Xiao Dong is a 31-year-old with a crew cut that badly needs a trim, and there's a few white hairs sprinkled in between.
He's a gay HIV/AIDS activist who works at the Chaoyang Chinese AIDS Volunteer Group. The small cramped office is in a medical clinic next to the China Disease Control, with which he works closely.
The activity room has some impressive pictures of former UN Secretary-General Kofi Annan and Bill Gates visiting the centre. Gates was most recently here in April, but didn't make a donation to this non-profit group that gets absolutely no government funding.
Xiao and his band of volunteers are trying to educate homosexuals, sex workers and migrant workers about sexually transmitted diseases and HIV/AIDS.
They hand out brochures along with condoms to the areas that the above groups hang out. He admits the gay community has been receptive to their work as he explains that they're more educated and understand that they need to take precautions to have safe sex.
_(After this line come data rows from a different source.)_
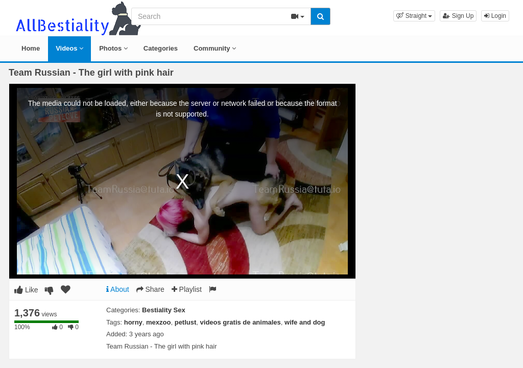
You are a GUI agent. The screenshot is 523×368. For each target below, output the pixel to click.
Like (26, 290)
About (117, 289)
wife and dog (304, 322)
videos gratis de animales (240, 322)
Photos (113, 48)
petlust (186, 322)
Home (30, 48)
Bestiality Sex (163, 310)
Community (215, 48)
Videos (69, 48)
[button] (414, 15)
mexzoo (158, 322)
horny (133, 322)
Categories (161, 48)
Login (495, 15)
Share (150, 289)
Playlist (187, 289)
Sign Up (458, 15)
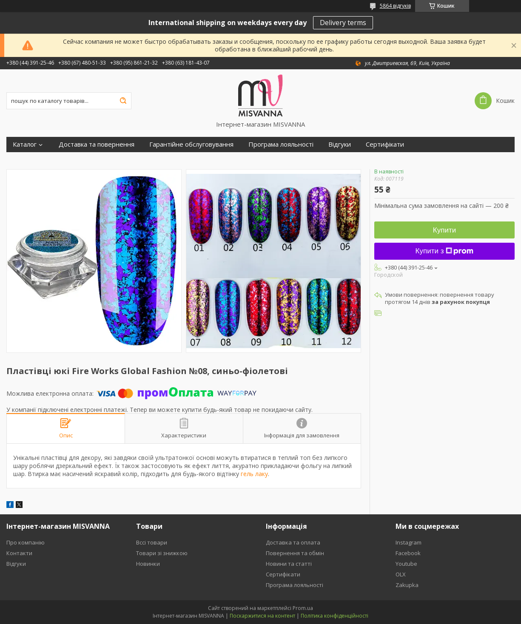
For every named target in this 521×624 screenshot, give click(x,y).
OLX (401, 574)
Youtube (406, 563)
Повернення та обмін (295, 553)
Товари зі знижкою (162, 553)
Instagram (408, 542)
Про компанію (25, 542)
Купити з (445, 251)
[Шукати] (122, 100)
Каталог (25, 144)
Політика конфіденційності (334, 615)
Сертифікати (385, 144)
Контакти (19, 553)
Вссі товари (151, 542)
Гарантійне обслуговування (191, 144)
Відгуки (339, 144)
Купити (444, 230)
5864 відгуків (395, 5)
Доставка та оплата (293, 542)
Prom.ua (303, 608)
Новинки (148, 563)
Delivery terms (343, 22)
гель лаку (254, 474)
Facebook (408, 553)
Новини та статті (289, 563)
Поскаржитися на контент (262, 615)
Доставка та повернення (96, 144)
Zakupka (407, 585)
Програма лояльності (280, 144)
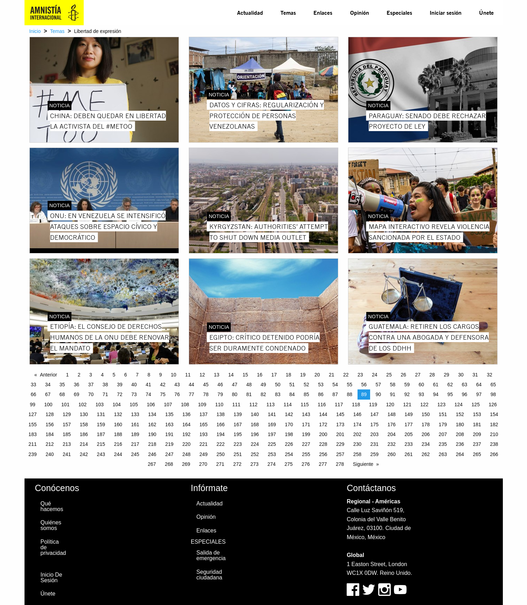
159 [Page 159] (101, 424)
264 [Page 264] (460, 454)
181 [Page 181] (477, 424)
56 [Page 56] (364, 384)
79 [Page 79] (220, 394)
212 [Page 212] (50, 444)
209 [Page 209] (477, 434)
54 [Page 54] (335, 384)
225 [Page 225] (272, 444)
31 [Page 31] (475, 375)
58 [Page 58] (392, 384)
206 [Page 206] (426, 434)
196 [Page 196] (255, 434)
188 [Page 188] (118, 434)
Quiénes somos (51, 525)
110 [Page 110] (219, 404)
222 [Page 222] (220, 444)
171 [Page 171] (306, 424)
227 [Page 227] (306, 444)
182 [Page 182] (494, 424)
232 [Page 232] (391, 444)
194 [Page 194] (220, 434)
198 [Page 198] (289, 434)
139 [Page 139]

He's more worried about the other two groups who don't know about syphilis, the number one STD in China, and then HIV/AIDS. Xiaos' group also tries to educate drug users about the need to use clean needles and offers a free needle exchange.
The young man started doing this volunteer job after some of his friends contracted HIV/AIDS and felt "someone had to take responsibility."
The clinic also gives people free tests and consultation.
Officially there are 3,000 cases of HIV/AIDS in Beijing, but Xiao thinks it's over 20,000 as many either don't know they have the disease or don't want to register with the government to admit that they need help.
In a 2004 report, the World Health Organization said that of the estimated 840,000 cases of
Chinese living with HIV/AIDS, the biggest group, 42 per cent, are drug injection users, not homosexuals.
And yet in China there is a widespread perception that HIV/AIDS a gay disease, not something heterosexuals can contract.
There's even a dispute over the actual number of gays in Beijing and China. While the country's foremost expert, Zhang Beichuan, professor at Qingdao University says there are 300,000 homosexuals in Beijing, he believes there are between 30-52 million in the country.
But if you tell an average, educated Beijinger there are 300,000 gays in the city, he will adamantly refuse to believe it, even though that calculates to two per cent of the population. Even 100,000 is 100,000 too many.
And this is the uphill battle Xiao faces everyday.
When asked what his family thought of him doing this job, he curtly replied that he could do whatever he wanted. He paused and then added, "It makes me happy and lonely."
"Happy because I get to help so many people, and lonely because many friends stopped associating with me because of the work that I do," he explained.
May grassroots activists like Xiao know that their work is not in vain. There are so many more people they need to reach out to.